Thursday, January 11, 2007

Lemmatisation

I learned a new term today: "Lemmatisation".

I was in a video conference talking about searching Video On Demand content from a set top box. The company providing the server side indexing system mentioned the concept of "Lemmatisation and Stemming" in passing without any explanation. So...I did a little research and found that this term is used in the linguistics area of artificial intelligence.

Lemmatisation takes a sentence (or any sequence of words) and parses it identifying the part of speech (noun, adverb, etc.) of each word and then reduces the word to its base (cannonical) meaning. For example go, goes, going, and went would all be replaced by "go". Because the analyzer requires a knowledge of the grammar being used different languages require different parsers.

Stemming just removes any common pre/post fixes to get to the root meaning of the word. This is a much simpler form of lemmatisation because it doesn't need to analyze any context nor does it care about language grammar.

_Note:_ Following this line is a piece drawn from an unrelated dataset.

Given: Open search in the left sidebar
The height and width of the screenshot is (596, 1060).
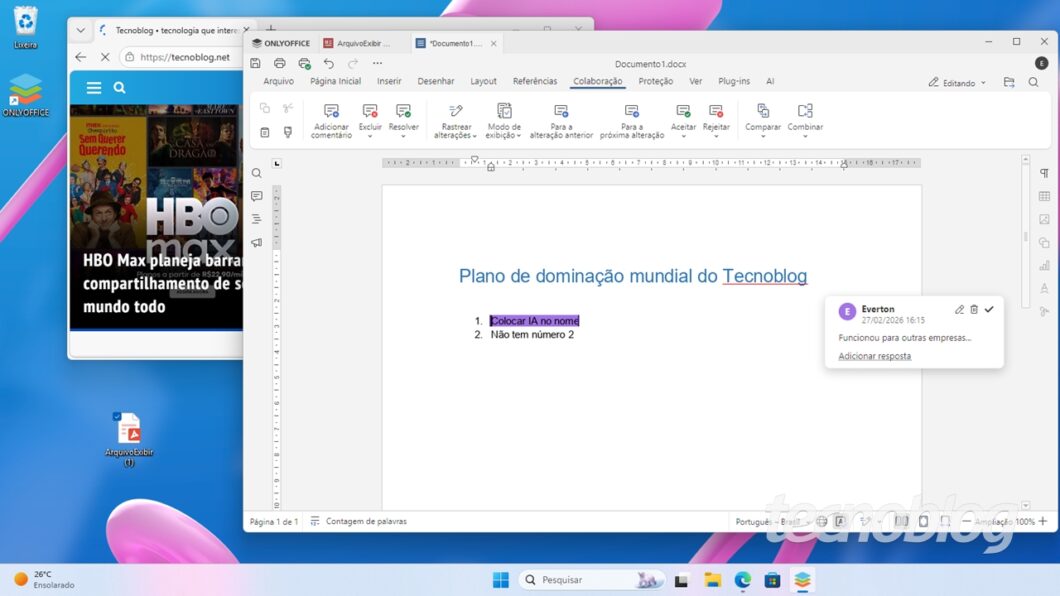Looking at the screenshot, I should [x=258, y=172].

In the Video On Demand example, the searchable text and the search string will be lemmatised to reduce the potential dictionary of search terms and make fuzzy connections between what is explicitly being requested and what is being returned.

Pretty powerful stuff.

1 comment:

Anonymous said...

Lemmatisation (and stemming) looks interesting as a concept of "searching" databases.

Did you come across any software that does basic lemmatisation? ie. input full text... output lemmed text?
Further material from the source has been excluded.